Figure 3. Unique physical properties of the mammalian CENP-A-containing nucleosome

(a) Distinguished physical properties of CENP-A nucleosome are highlighted in black circles. Clockwise from the top left, these include transient unwrapping/flexibility of the final helical turn of DNA at each nucleosome terminus [14,57,58], hydrophobic stitches that rigidify the CENP-A/H4 interface [13,50,54,56], a bulged loop L1 that is of opposite charge as on H3 in the conventional nucleosome [13,14], and the unstructured C-terminus that mediates recognition of CENP-A nucleosomes by CENP-C [83]. (b) Dynamic properties of CENP-A nucleosome indicate potential sampling between distinct conformations. Mammalian CENP-A containing nucleosomes wrap ∼145 bp of DNA at steady-state (center; [13,58]), but sample unwrapping at the terminal DNA to a greater extent than conventional nucleosomes with canonical H3 [57,58]. The crystal form of the nucleosome includes only 120 bp of DNA that is visible in the structure (left; [14]), supporting the notion of increased flexibility at nucleosome termini. Another potential alternate form under investigation is one where rotation at the CENP-A/CENP-A is maintained as in the isolated sub-nucleosomal (CENP-A/H4)₂ heterotetramer [13], leading to a smaller radius of curvature of DNA wrapping near the nucleosomal dyad (right, top) and wider spacing of H2A/H2B heterodimers and the two strands of nucleosomal DNA (right, bottom).

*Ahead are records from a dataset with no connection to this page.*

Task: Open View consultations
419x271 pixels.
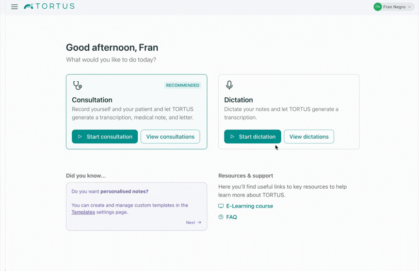Action: (170, 136)
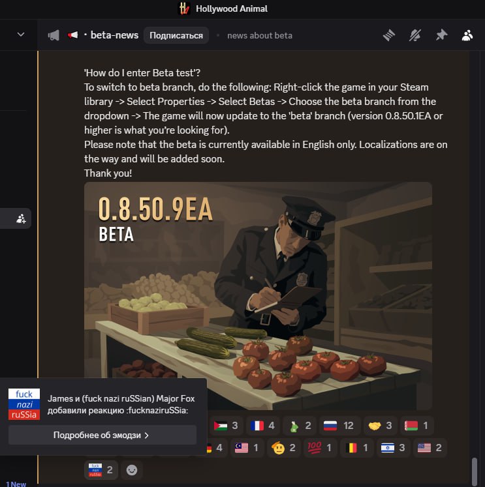
Task: Toggle the 100 emoji reaction
Action: (x=319, y=448)
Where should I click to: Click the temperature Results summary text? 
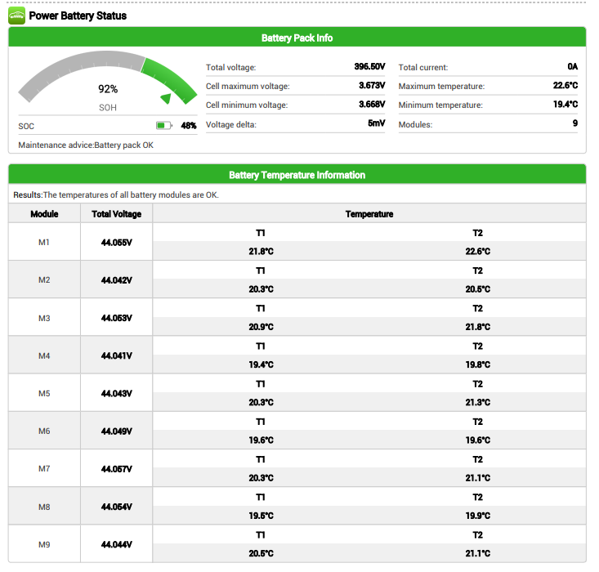pyautogui.click(x=116, y=194)
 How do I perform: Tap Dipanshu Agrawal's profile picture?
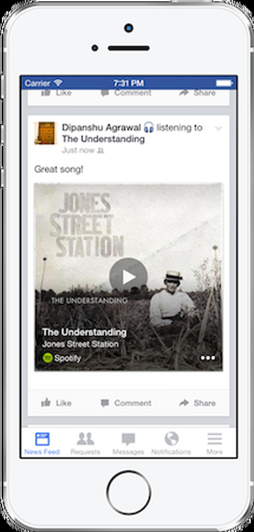[x=46, y=133]
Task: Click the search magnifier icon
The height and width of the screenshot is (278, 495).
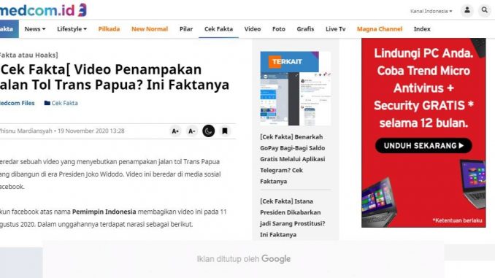Action: point(484,11)
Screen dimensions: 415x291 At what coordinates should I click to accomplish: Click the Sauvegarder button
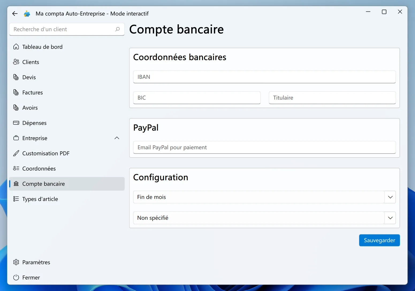[x=379, y=240]
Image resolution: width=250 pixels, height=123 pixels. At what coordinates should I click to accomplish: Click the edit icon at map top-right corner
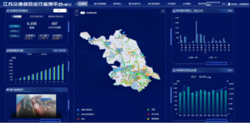coord(163,11)
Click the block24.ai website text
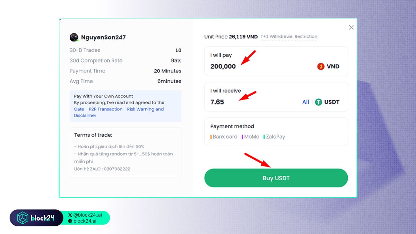The image size is (416, 234). point(85,221)
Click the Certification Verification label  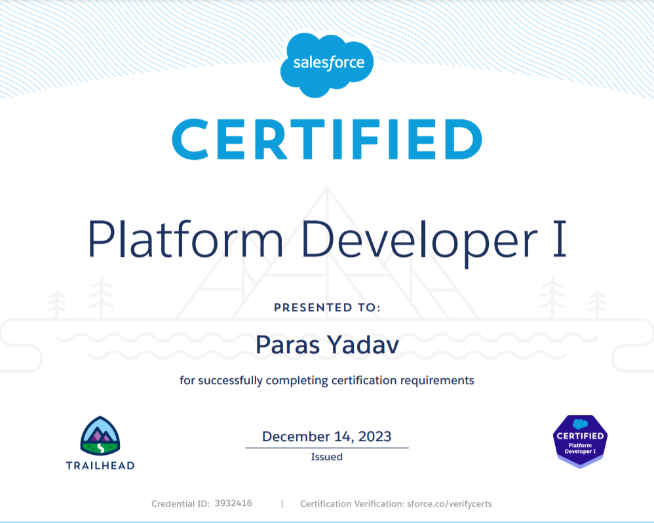[352, 504]
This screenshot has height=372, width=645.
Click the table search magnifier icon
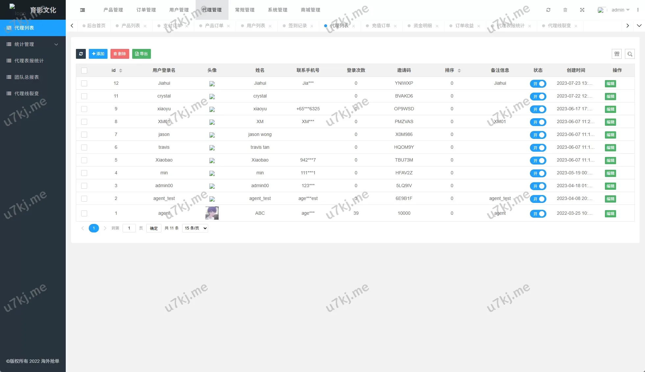tap(630, 54)
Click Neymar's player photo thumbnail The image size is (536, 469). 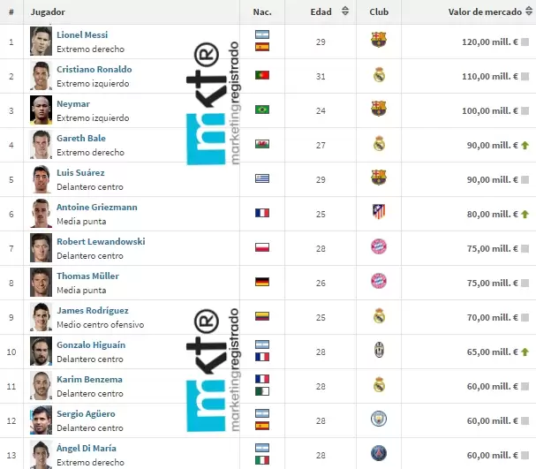click(x=41, y=109)
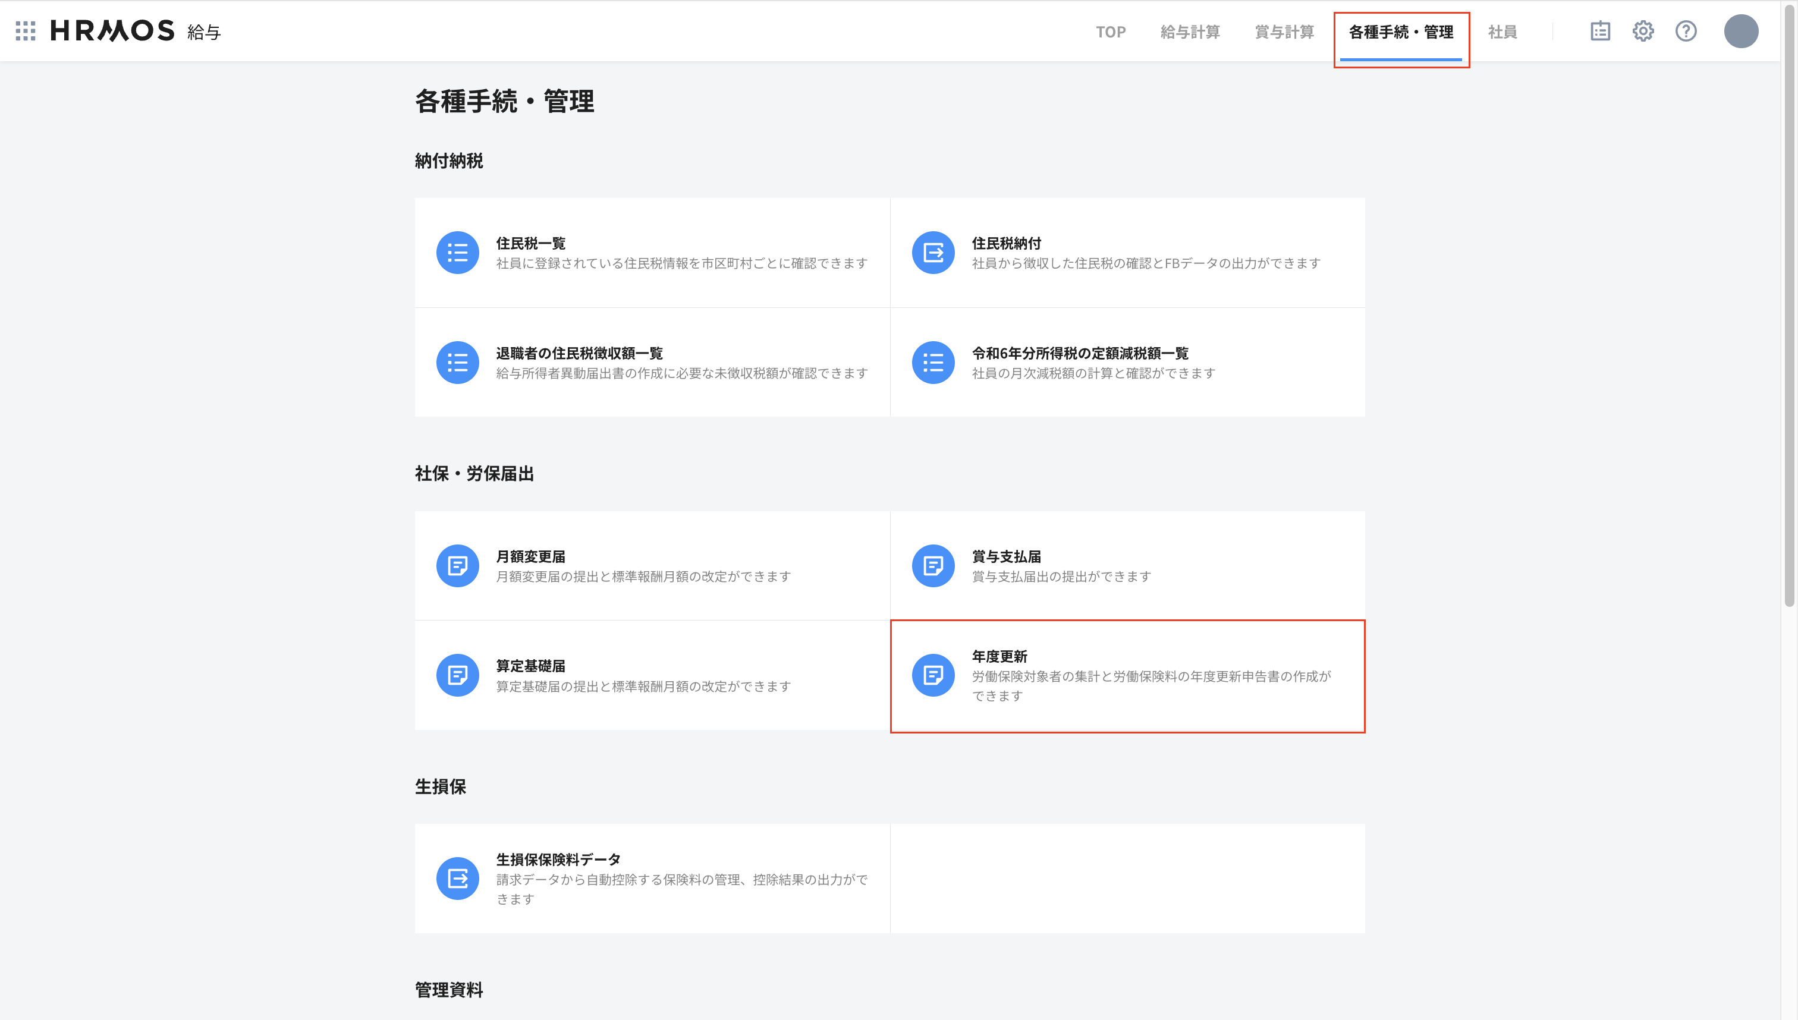Open the user avatar menu
The image size is (1798, 1020).
point(1741,31)
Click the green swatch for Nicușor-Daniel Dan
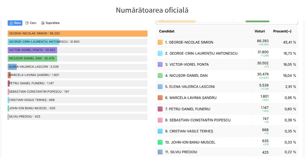 pyautogui.click(x=160, y=76)
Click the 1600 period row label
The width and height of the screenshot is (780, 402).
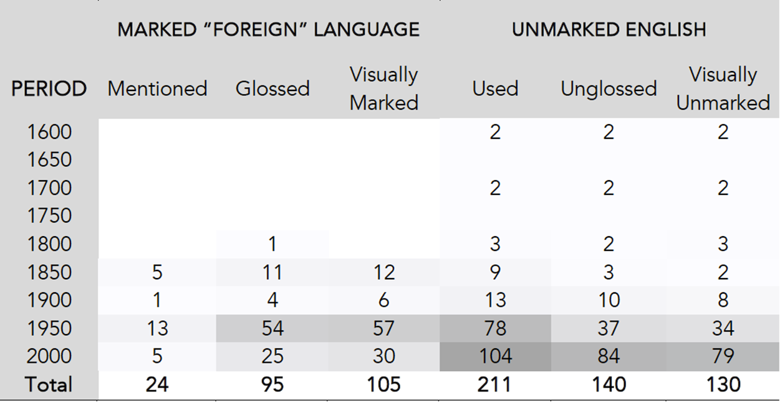click(49, 132)
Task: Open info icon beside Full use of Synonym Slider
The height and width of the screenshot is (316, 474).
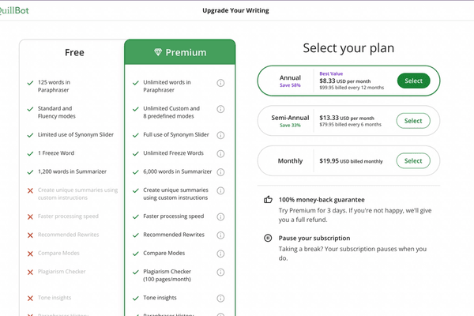Action: pos(220,134)
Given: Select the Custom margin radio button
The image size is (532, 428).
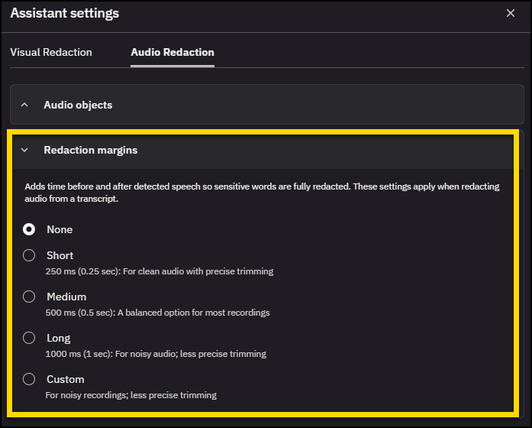Looking at the screenshot, I should click(29, 379).
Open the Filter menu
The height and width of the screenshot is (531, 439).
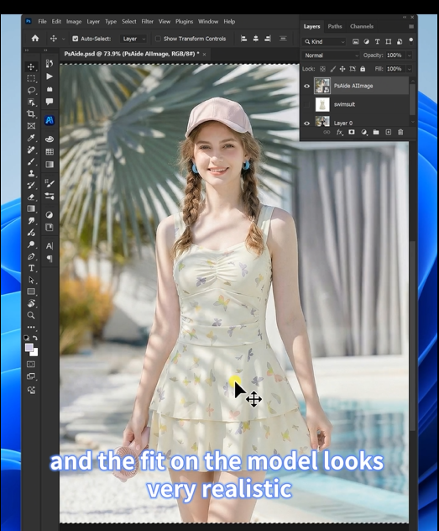147,21
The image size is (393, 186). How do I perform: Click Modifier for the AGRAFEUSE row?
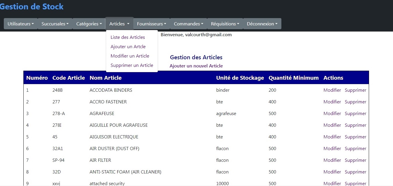tap(332, 114)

Figure 4. Structures of HJURP^Scm3/CENP-A^Cse4/H4 ternary complexes

(a) The sub-nucleosomal (CENP-A/H4)₂ structure [13] is shown with cylindrical helices as a reference point for how CENP-A and H4 are affected by binding to HJURP^Scm3. Positively charged residues making DNA contacts [14] are depicted as grey spheres. (b) Ribbon diagram of CENP-A/H4 tetramer (PDB ID 3NQJ) with the CATD of CENP-A colored black [13] shown for easier comparison with complexes in panel c. (c) Structure of HJURP^Scm3 (yellow)/CENP-A^Cse4 (red)/H4 (blue) complexes [62,72,73] with cylindrical helices (right column) and details of specific interactions in each of the structures (middle and right columns). The middle column includes ribbon diagrams of complexes with sites of specific interactions circled in black and accompanying enlargements. For easier comparison between each other and the tetramer in panel b, all structures were overlaid using residues within α2 helix of CENP-A (labeled black). (d) Linear diagram of constructs used in the three HJURP^Scm3/CENP-A^Cse4/H4 ternary complex structural studies. In constructs used for crystal structures, the residues present in the construct but lacking order in the corresponding structure are made transparent. The shared contact surfaces in each structure are contained within the dashed boxed regions of CENP-A^Cse4 (red) and HJURP^Scm3 (yellow), with α-helices indicated by small solid boxes and β-strands indicated by arrows. The S. cerevisiae study used a single-chain fused polypeptide with a 6 a.a. linker sequence between CENP-A^Cse4 and HJURP^Scm3 (green) and no linker between HJURP^Scm3 and H4. Sequence overlays are presented underneath the scheme with conserved residues between all structures labeled with boxes of solid colors (red for CENP-A^Cse4 and yellow for HJURP^Scm3). The CATD of CENP-A is boxed with a black rectangle. The interacting residues (listed in panel c) proposed as determinants of specificity between CENP-A^Cse4 and HJURP^Scm3 are shown in black. For easier analysis, the corresponding region of human histone H3 sequence (green) is placed underneath CENP-A^Cse4 sequences. Six residues differ between human H3.1 and fungal H3 proteins and the matching amino acids in fungal H3 are shown below the human H3 sequence.